Un Gobierno sensato lo celebraría como se merece, pero ya ven. Se defienden diciendo que esto no es lo que se discute, sino la definición del idioma, la cual no se “acomoda” al Estatut d’Autonomia y es una “extravagancia”, según un dictamen del Consell Jurídic Consultiu. Pues señores de este misterioso organismo monocolor que tan fino quiere hilar: yo me lo pensaría porque extravagante es lo que vaga fuera de lo común y en este dictamen han tocado ustedes el violón a modo. Sostienen que la definición no se limita a afirmar que el valenciano se habla en la Comunidad Valenciana. Pues claro. Su gloria estriba en que es bastante más que una lengua de pueblo, útil para llibrets de falla y chistes subidos de tono. ¿Se imaginan lo curioso que quedaría en un diccionario de la lengua publicado en Bogotá que dijese: “Español: lengua hablada en Colombia”? Sin embargo, la constitución colombiana afirma que el español es la lengua nacional sin mencionar para nada a los demás países hispanohablantes.

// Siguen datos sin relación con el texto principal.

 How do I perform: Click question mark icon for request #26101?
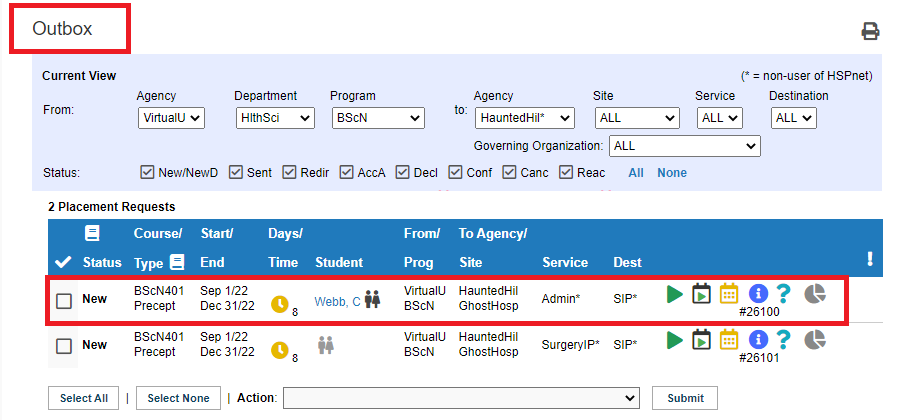click(x=784, y=340)
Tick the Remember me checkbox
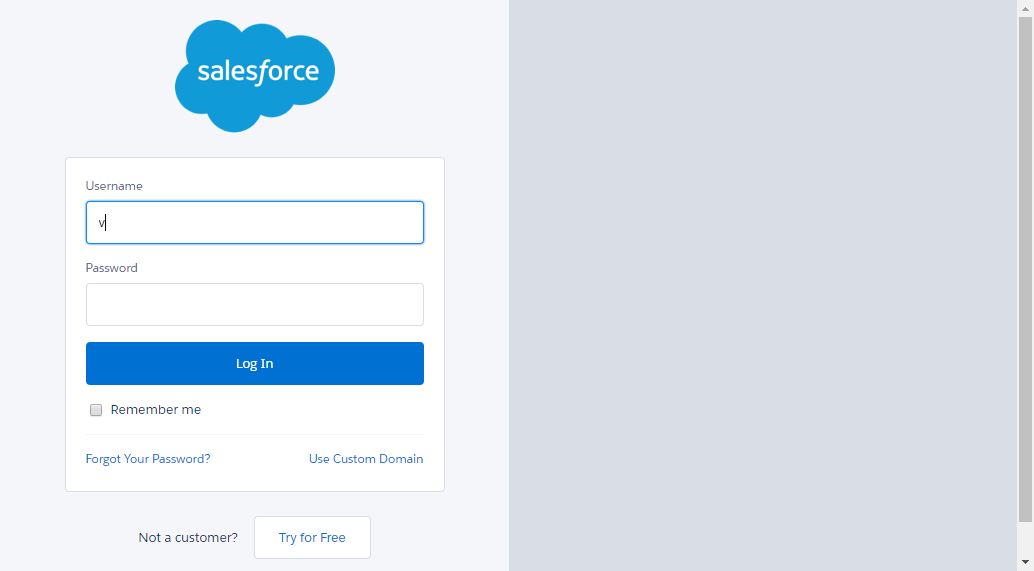Screen dimensions: 1034x571 pos(96,410)
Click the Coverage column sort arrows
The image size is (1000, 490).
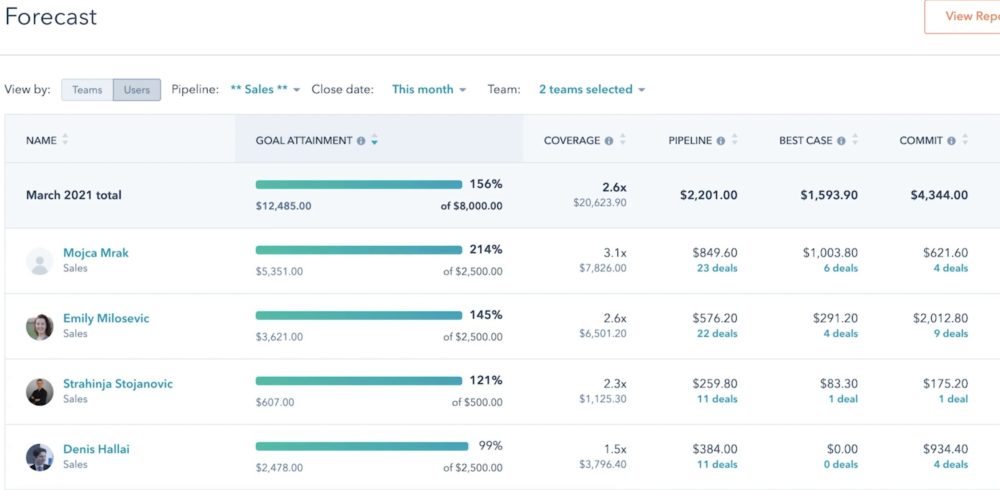click(x=623, y=141)
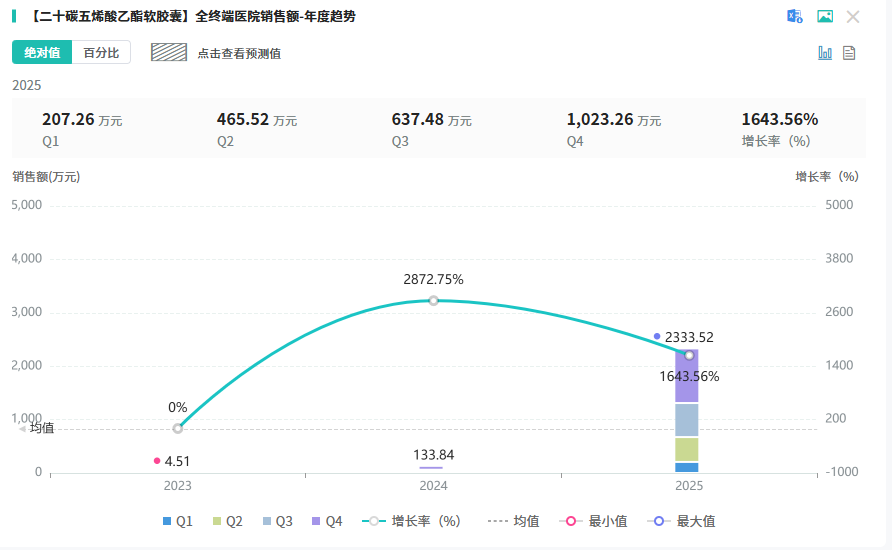Screen dimensions: 892x550
Task: Toggle Q1 series in legend
Action: click(x=177, y=521)
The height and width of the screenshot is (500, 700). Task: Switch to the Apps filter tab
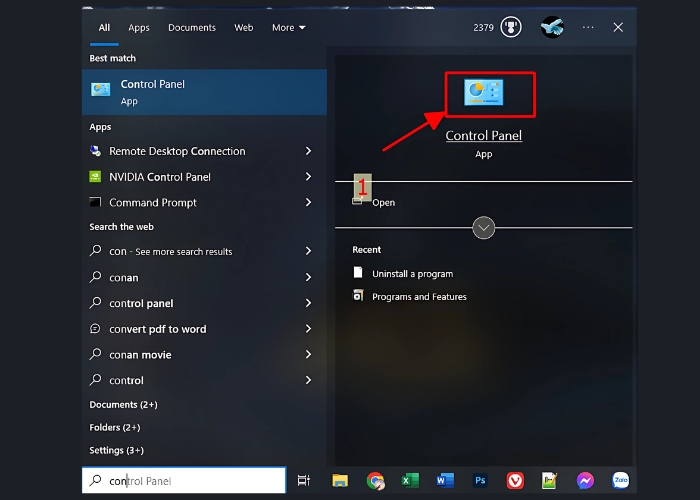tap(139, 28)
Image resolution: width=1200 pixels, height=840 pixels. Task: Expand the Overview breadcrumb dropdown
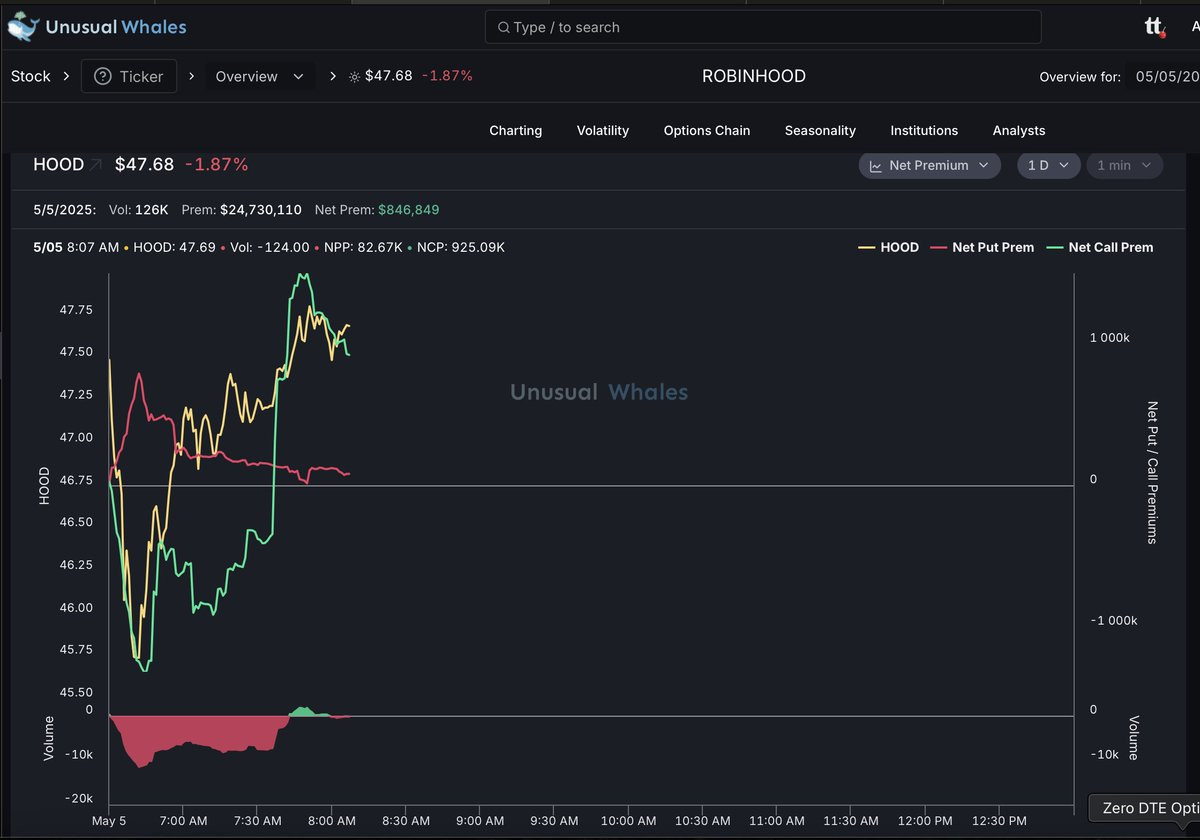coord(260,76)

Y es que la definición de una lengua en el diccionario es una cosa (consulten la de español en el DRAE, si no me creen) y su caracterización legal, otra bien diferente. En fin, no sigo porque todo esto lo saben de sobra. El problema es que hay elecciones y parece que pintan bastos… ¿No han tenido bastante con arruinarnos, también quieren quitarnos la autoestima?